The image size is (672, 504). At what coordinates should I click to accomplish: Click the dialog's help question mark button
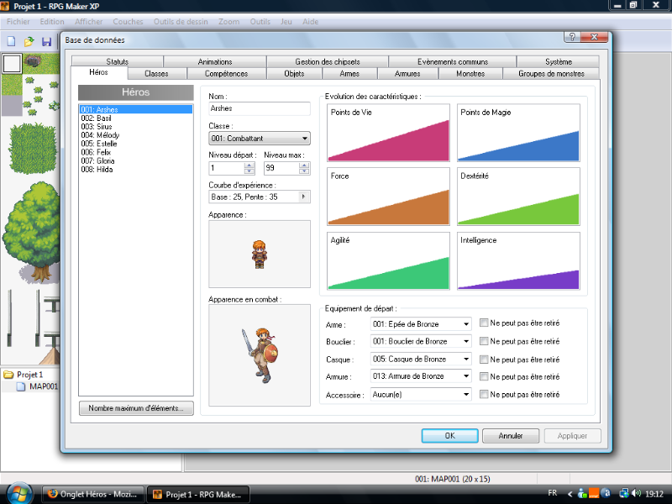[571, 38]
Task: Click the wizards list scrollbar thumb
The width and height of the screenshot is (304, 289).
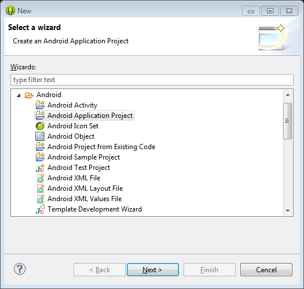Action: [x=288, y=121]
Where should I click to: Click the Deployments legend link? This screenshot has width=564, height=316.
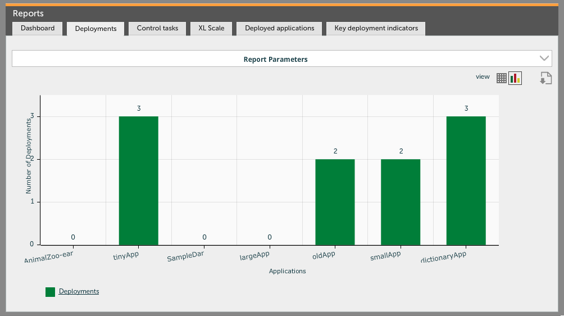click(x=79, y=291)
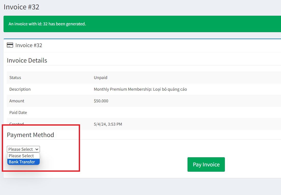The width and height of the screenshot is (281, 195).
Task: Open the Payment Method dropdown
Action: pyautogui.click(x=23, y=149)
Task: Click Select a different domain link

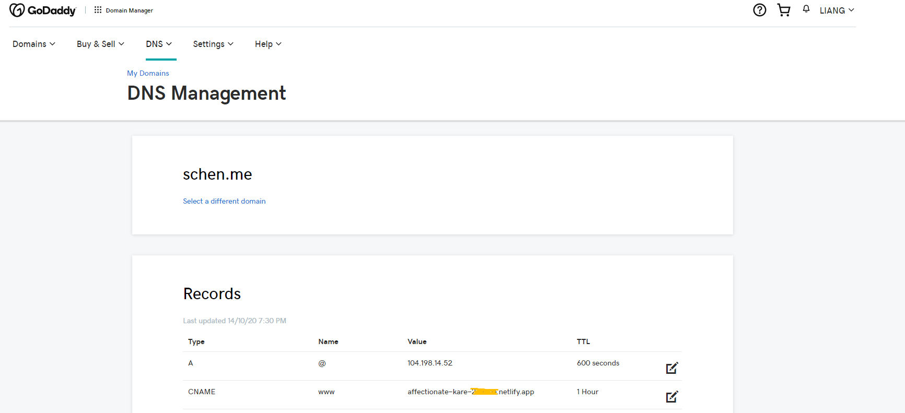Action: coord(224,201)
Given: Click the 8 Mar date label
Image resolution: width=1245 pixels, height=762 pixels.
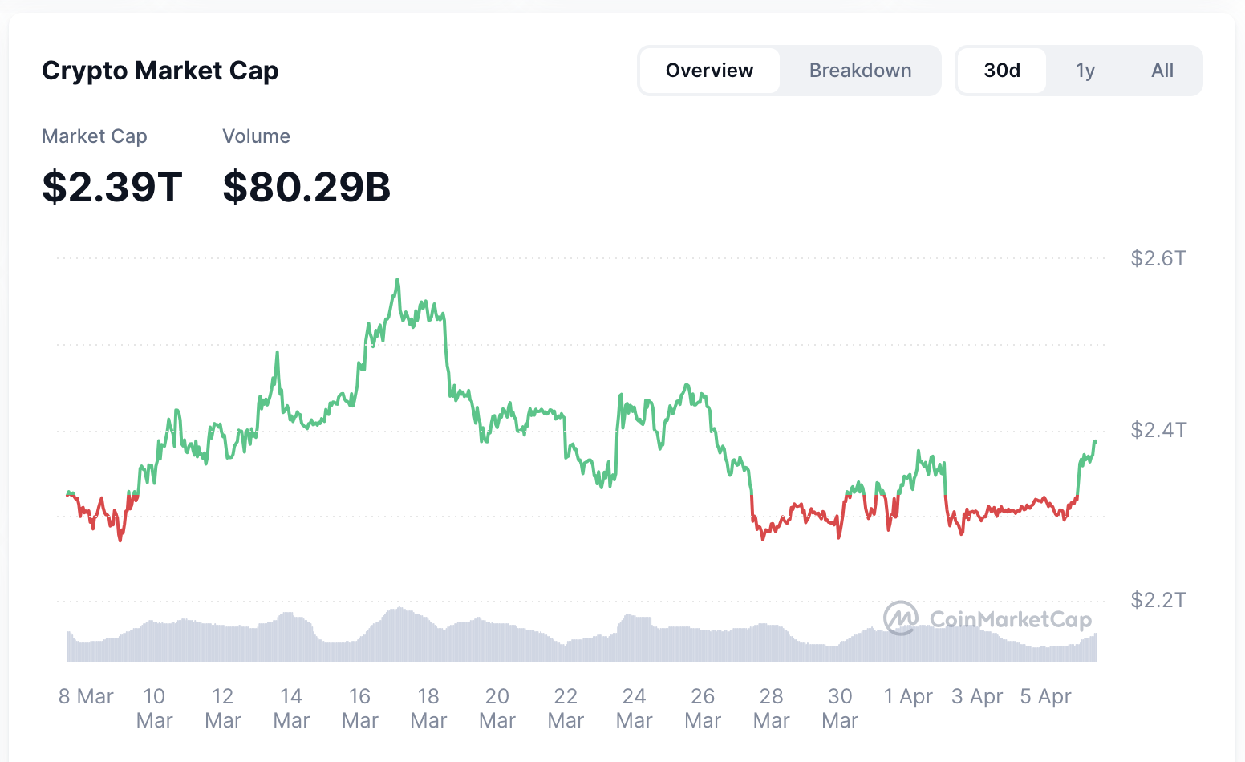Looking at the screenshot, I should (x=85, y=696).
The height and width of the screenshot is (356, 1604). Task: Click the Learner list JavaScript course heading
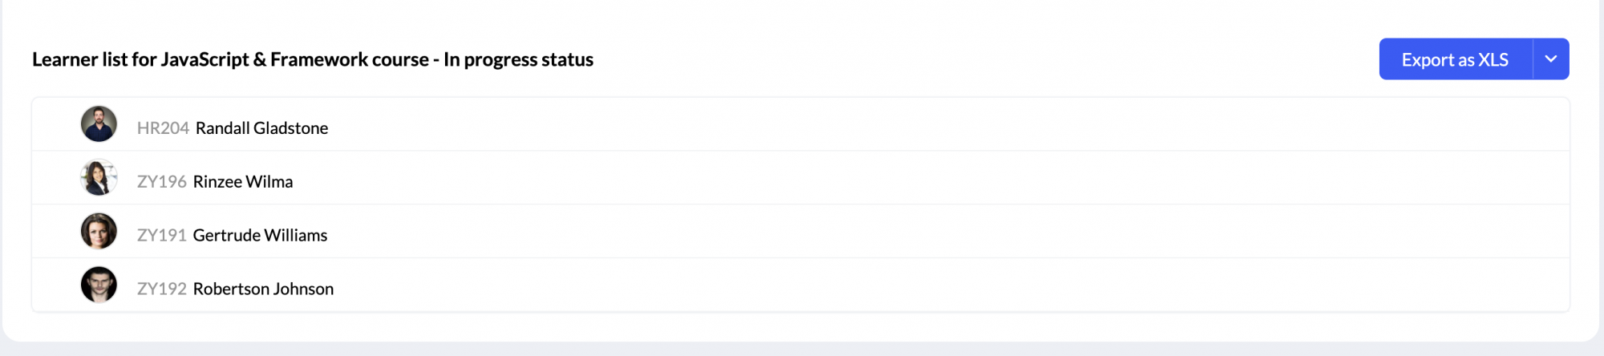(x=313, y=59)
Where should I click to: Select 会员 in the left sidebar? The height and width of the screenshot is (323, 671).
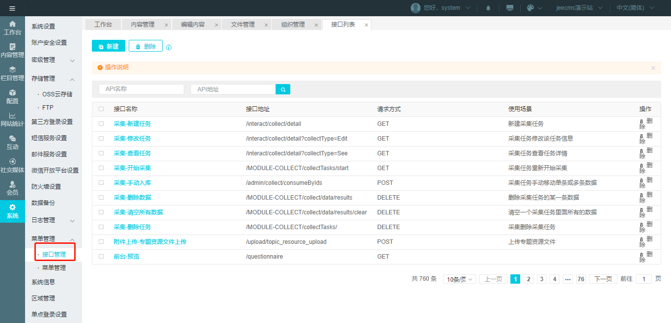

### [Problem to work on]
Exactly as written, copy out the listing, but without any pictures.

### [Answer to this problem]
The image size is (672, 504). At what coordinates should I click to accomplish: Click the dialog's help question mark button
[571, 38]
Task: Click the wizards list scrollbar thumb
The width and height of the screenshot is (304, 289).
Action: [x=288, y=121]
Where should I click to: Click the Deployments legend link? This screenshot has width=564, height=316.
click(x=79, y=291)
The width and height of the screenshot is (281, 195).
Task: Open the Payment Method dropdown
Action: pyautogui.click(x=23, y=149)
Task: Click Select a different domain link

Action: coord(224,201)
Given: Click the 8 Mar date label
Image resolution: width=1245 pixels, height=762 pixels.
Looking at the screenshot, I should (x=85, y=696).
The height and width of the screenshot is (356, 1604). Task: Click the Learner list JavaScript course heading
(x=313, y=59)
Where should I click to: Select 会员 in the left sidebar? The height and width of the screenshot is (323, 671).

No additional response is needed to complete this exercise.